Il Rigoletto cagliaritano è un connubio di storia, cultura e tradizione, nel rispetto assoluto delle didascalie, della musica e delle scene, come le aveva pensate lo stesso Verdi per la prima rappresentazione al Teatro La Fenice di Venezia, avvenuta nel 1851. Si pensi già alla scena di apertura del I atto dell'opera, in cui nella bellissima sala cinquecentesca del Palazzo ducale di Mantova – un chiaro rimando agli ambienti più segreti del Palazzo Te, costruiti e arricchiti dagli affreschi dell'architetto Giulio Romano, e arredato da drappi rossi e da statue rinascimentali – si svolge un'orgia alla corte del vizioso duca di Mantova, qui rappresentato dall'audace voce tenorile di Stefano Secco. La scena – apparentemente azzardata, che sfoggia, al fianco di dame e cavalieri, meretrici a seno nudo e cortigiani – rispecchia letteralmente la visione verdiana, confermata poco dopo dall'ira sprezzante di un convincente Christian Saitta, che nei panni del conte di Monterone rivendica l'onore della figlia, sedotta dal duca, strepitando «Ah sì, a turbare sarò vostr'orgie».

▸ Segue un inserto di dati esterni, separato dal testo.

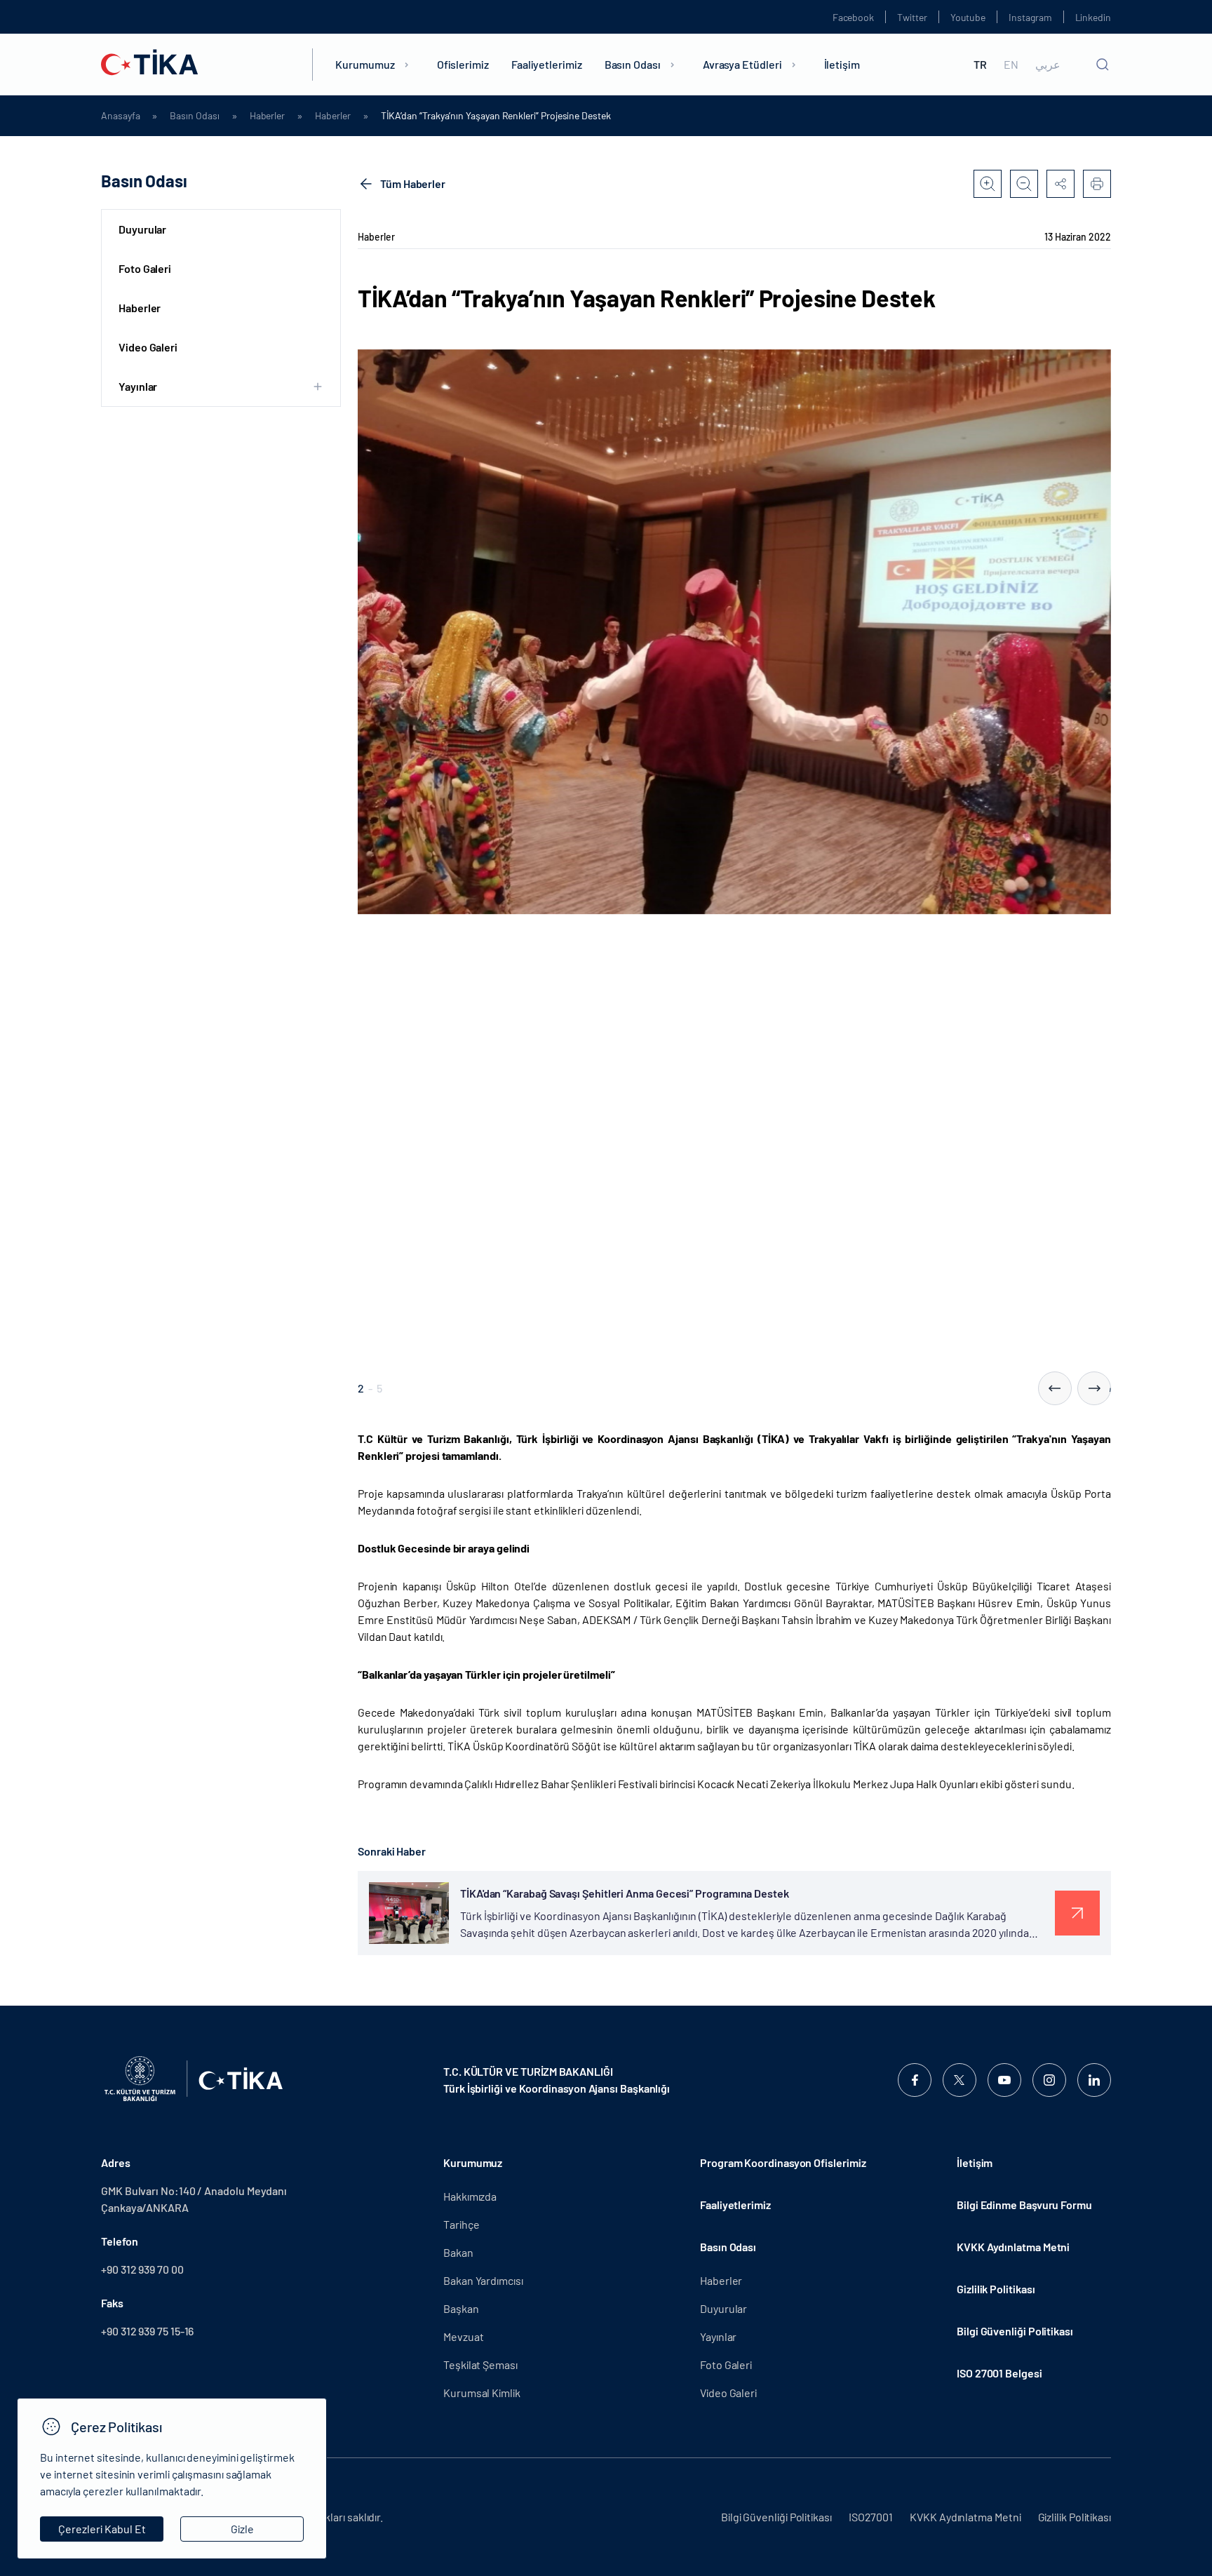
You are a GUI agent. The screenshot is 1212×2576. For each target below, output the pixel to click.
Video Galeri (148, 347)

Anche i bellissimi abiti di Nateri – pensati per ogni singolo personaggio – rimandano alla tradizione della metà del Cinquecento, e in particolar modo alla moda iberica, in cui evidenti sono i corsetti costrittivi e le gonne voluminose per le donne, e i farsetti ricamati in oro e pietre preziose per gli uomini, indossati in questa occasione dall'intero coro diretto da Donato Sivo. Inoltre la bellissima Desirée Rancatore nei panni di Gilda – abile e commovente per canto e recitazione – riesce a essere ancora più credibile con le acconciature ad hoc, cardine del fascino femminile rinascimentale. Semplice negli abiti e avvolto nel suo mantello nero è invece il Rigoletto dell'eccellente Marco Caria, la cui voce penetrante e i gesti incisivi ben si adattano a rappresentare il buffone di corte nella sua duplice natura umana e intima – un padre dall'animo benevolo e un indulgente vendicatore –, peculiarità che stanno ancora a valorizzare il pensiero verdiano, in cui è cruciale la potenza lirica e drammatica dei suoi personaggi.

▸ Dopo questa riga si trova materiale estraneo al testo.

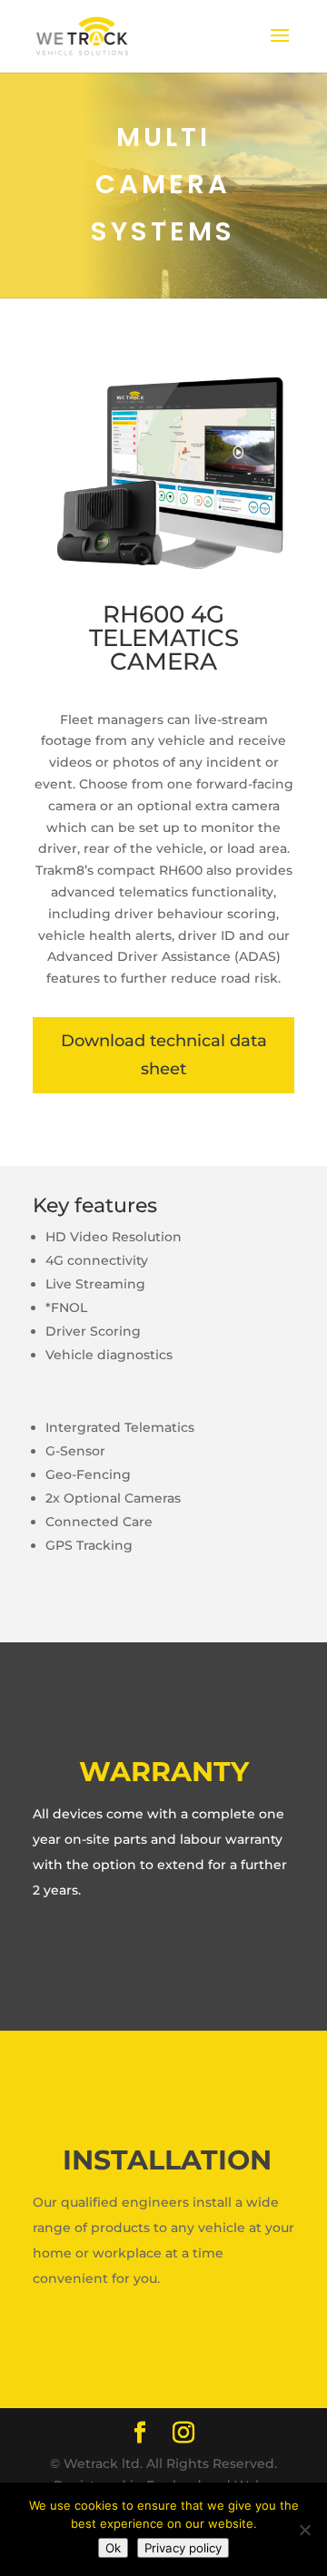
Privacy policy (183, 2548)
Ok (113, 2548)
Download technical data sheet (164, 1055)
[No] (304, 2530)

Un lirismo e una drammaticità che caricano piuttosto la limpidezza della musica, diretta per l'occasione dal toscano Elio Boncompagni, che sceglie di rimanere fedele al manoscritto verdiano, consegnando al pubblico una lettura filologica dell'opera. Il direttore ritorna alla partitura autentica, priva di pause eccessive, note ridondanti, puntature arbitrarie e intervalli rimpiazzati, suggerendo nella scelta dei tempi la struttura compatta dell'opera.

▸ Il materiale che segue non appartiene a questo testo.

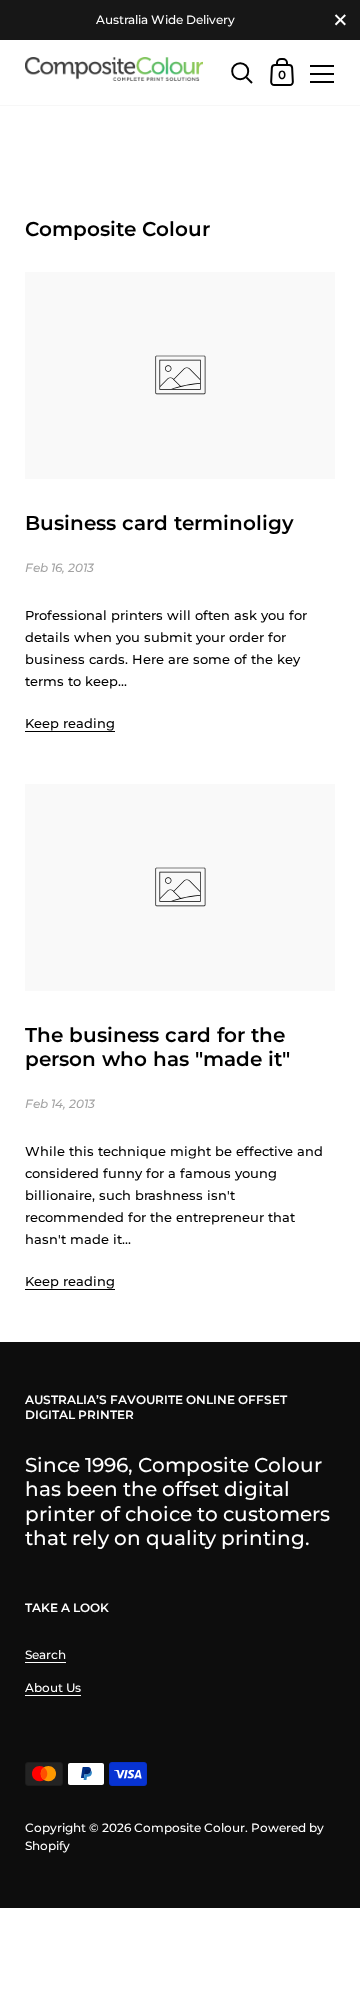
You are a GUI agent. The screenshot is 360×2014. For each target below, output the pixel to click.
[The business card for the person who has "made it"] (180, 887)
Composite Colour (189, 1827)
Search (45, 1654)
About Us (53, 1687)
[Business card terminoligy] (180, 375)
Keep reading (70, 723)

Attorno alle vicende dei protagonisti si estende un paesaggio mantovano iperrealista e disincantato, come nella suggestiva scena del III atto, dove in lontananza si intravede il cinquecentesco campanile della basilica palatina di Santa Barbara, che si affaccia sulle valli del fiume Mincio. A fare da corredo all'impianto scenico inoltre le illustrative proiezioni di Nova, che amplificano il significato dell'azione. A tal proposito plateale è il cielo tetro che si incupisce sempre di più quando Rigoletto si accorge che è Gilda ad essere stata uccisa da Sparafucile (Alessandro Guerzoni, affiancato da Anastasia Boldyreva come Maddalena) e non il duca. O ancora la riproduzione di un focolare nella casa del buffone di corte o delle acque torbide del fiume in cui remano i protagonisti. Nova inoltre si affida all'utilizzo dell'elemento cinematografico della prolessi narrativa, anticipando in apertura del I atto il tragico finale dell'opera, con una sequenza dove annuncia la morte della protagonista e l'epilogo della vicenda.
Il cast e l'intero staff creativo è riuscito a trasmettere un Rigoletto genuino, dove nella sua implacabilità sono imperniati pathos e spontaneità verdiani.